- **Dataset entries**:
----------

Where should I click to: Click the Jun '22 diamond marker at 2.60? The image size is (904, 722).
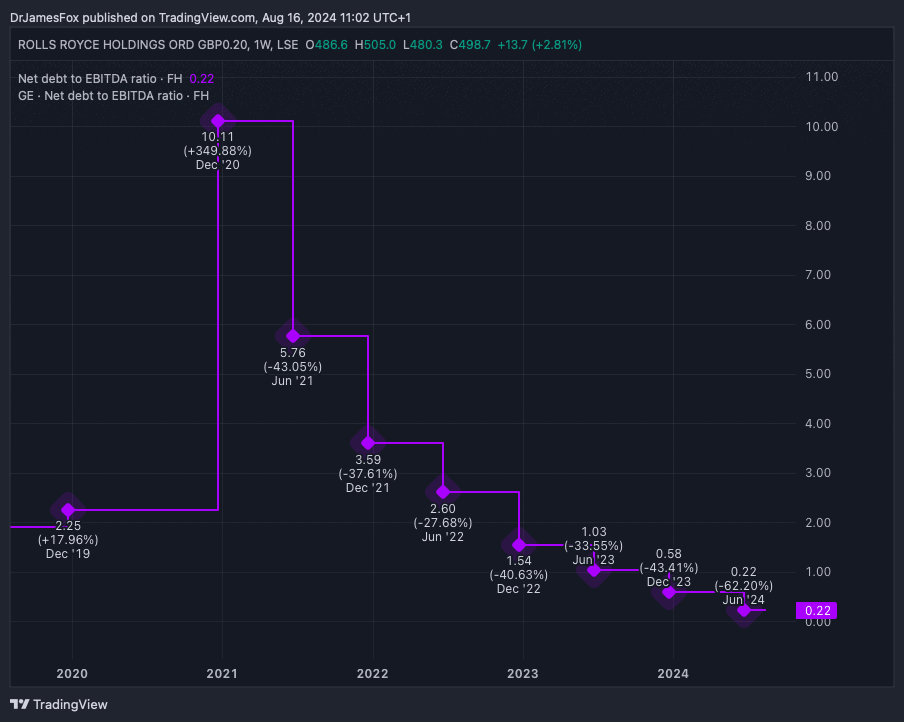click(x=443, y=491)
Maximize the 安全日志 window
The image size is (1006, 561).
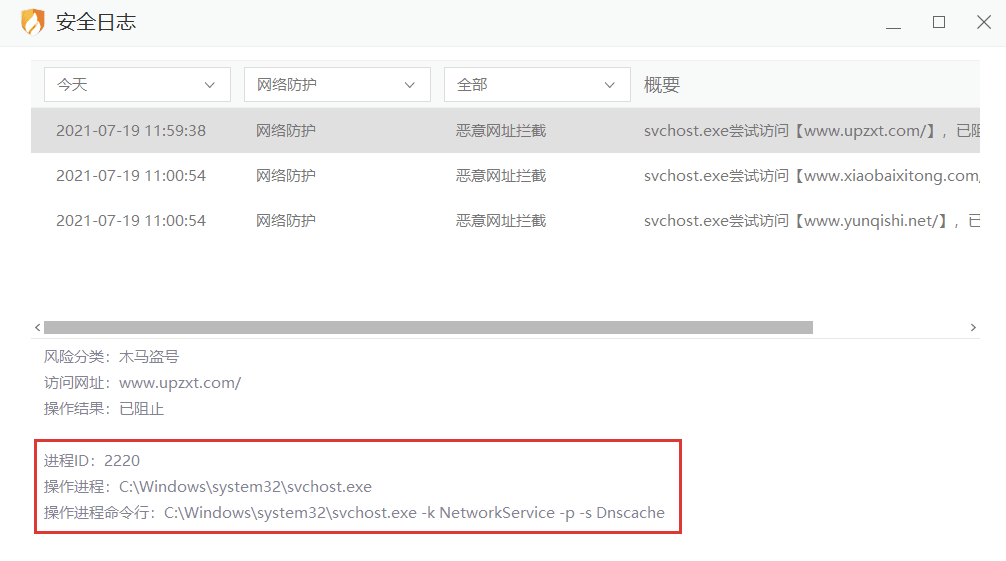(x=939, y=22)
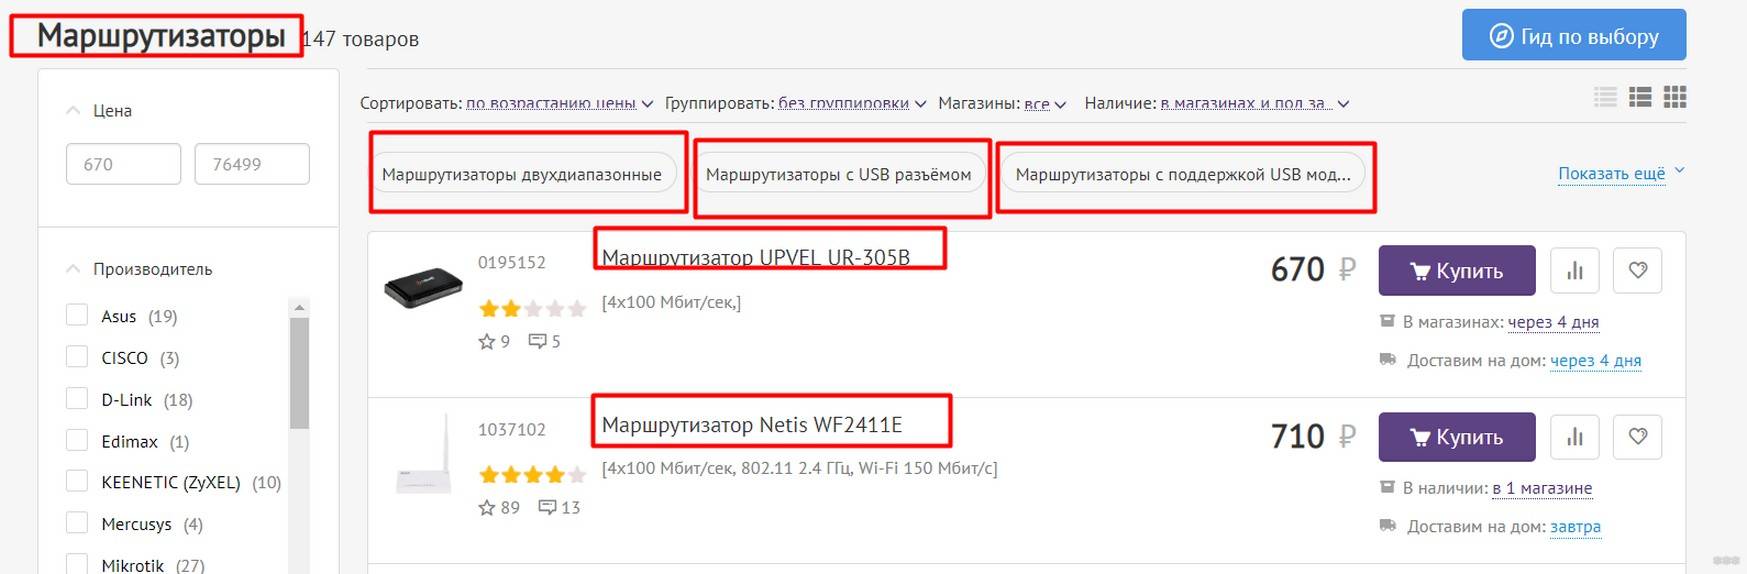The width and height of the screenshot is (1747, 574).
Task: Select Маршрутизаторы с USB разъёмом chip
Action: pos(838,174)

----------

- **To do**: Could all the data above be given again exactly, leaving out its images?

- **Answer section**:
Where should I click to: Click the Jun '22 diamond marker at 2.60? The image size is (904, 722).
click(x=443, y=491)
Maximize the 安全日志 window
The image size is (1006, 561).
(x=939, y=22)
The width and height of the screenshot is (1747, 574).
Task: Select Маршрутизаторы с USB разъёмом chip
Action: pos(838,174)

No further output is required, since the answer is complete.